• Data records:

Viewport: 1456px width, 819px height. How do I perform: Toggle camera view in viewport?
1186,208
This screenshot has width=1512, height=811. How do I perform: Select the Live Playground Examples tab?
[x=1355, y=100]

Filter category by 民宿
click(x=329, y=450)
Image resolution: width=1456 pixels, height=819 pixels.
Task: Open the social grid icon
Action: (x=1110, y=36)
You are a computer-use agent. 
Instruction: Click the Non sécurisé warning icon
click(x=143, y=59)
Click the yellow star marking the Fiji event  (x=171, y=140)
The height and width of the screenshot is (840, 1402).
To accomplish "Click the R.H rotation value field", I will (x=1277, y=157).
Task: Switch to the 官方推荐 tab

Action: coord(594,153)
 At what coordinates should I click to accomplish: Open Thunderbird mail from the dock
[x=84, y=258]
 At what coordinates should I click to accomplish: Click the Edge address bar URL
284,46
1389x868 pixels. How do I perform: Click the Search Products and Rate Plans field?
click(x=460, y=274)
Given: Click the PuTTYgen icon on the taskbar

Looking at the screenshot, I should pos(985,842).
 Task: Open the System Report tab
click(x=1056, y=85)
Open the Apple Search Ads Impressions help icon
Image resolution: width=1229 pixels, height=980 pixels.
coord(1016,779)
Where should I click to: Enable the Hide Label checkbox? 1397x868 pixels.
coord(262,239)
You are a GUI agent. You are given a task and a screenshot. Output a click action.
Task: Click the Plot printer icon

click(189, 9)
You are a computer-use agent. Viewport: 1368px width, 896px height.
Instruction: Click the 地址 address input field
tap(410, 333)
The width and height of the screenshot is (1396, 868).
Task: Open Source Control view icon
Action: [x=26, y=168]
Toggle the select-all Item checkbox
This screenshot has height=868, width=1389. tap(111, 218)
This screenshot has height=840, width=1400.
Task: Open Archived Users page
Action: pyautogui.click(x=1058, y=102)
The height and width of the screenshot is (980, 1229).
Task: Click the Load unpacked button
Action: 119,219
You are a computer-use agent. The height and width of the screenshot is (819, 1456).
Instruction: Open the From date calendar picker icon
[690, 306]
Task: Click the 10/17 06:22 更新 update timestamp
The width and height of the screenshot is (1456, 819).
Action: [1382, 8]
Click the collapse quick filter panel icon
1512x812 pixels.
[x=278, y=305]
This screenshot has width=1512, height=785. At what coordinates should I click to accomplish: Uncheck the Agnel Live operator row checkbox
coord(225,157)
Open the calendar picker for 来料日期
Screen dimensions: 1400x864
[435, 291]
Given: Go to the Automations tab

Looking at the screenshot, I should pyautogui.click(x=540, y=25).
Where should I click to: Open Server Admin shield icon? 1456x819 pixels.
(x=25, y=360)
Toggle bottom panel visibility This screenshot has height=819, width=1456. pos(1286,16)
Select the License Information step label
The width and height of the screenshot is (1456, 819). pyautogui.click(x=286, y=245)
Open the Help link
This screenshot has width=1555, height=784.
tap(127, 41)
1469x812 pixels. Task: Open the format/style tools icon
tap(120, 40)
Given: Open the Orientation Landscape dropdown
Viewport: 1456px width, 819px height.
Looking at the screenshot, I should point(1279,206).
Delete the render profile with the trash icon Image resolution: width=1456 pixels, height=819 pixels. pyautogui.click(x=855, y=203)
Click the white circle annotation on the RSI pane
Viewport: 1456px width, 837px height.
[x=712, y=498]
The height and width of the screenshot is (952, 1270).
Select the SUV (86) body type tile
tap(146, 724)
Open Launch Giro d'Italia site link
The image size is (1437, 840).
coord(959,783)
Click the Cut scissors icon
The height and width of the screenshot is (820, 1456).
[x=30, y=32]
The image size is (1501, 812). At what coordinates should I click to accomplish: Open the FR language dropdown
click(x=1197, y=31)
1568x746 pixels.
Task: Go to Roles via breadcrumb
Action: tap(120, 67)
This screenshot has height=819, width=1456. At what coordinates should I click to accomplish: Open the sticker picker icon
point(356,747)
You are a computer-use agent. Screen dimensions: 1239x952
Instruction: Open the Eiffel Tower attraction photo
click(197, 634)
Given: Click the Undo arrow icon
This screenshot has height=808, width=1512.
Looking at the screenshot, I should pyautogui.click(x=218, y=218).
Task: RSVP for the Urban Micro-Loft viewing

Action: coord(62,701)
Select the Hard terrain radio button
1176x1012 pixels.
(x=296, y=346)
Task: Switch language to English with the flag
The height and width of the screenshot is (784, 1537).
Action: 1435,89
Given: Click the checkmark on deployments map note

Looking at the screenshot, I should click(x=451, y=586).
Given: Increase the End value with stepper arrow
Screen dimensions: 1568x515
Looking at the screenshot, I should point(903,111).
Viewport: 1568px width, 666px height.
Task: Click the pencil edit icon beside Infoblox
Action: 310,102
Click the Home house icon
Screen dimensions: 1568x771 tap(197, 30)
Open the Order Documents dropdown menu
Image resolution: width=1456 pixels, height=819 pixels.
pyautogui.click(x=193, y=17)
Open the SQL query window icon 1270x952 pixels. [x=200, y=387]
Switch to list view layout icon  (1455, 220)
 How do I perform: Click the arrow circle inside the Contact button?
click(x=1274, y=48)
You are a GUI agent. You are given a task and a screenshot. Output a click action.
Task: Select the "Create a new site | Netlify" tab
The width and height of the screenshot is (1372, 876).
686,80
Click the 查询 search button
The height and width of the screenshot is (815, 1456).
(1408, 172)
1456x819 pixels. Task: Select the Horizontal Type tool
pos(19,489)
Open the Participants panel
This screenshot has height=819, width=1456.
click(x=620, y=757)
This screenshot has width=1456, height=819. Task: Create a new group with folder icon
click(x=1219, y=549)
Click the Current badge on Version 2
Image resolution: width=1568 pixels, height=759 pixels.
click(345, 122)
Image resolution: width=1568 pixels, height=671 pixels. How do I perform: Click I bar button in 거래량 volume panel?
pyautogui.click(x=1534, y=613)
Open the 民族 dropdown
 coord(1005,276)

• What to work on: Find the word "agent" in the listing above, then copy each line where it turns up.

• Reply:
You are a computer-use agent. 
You are a GUI agent. You are given a task and a screenshot. Output a click action.
You are a computer-use agent. Viewport: 1368px width, 896px height.
You are a computer-use agent. The height and width of the screenshot is (819, 1456).
You are a computer-use agent. Screen dimensions: 1239x952
You are a GUI agent. You are given a task and a screenshot. Output a click action.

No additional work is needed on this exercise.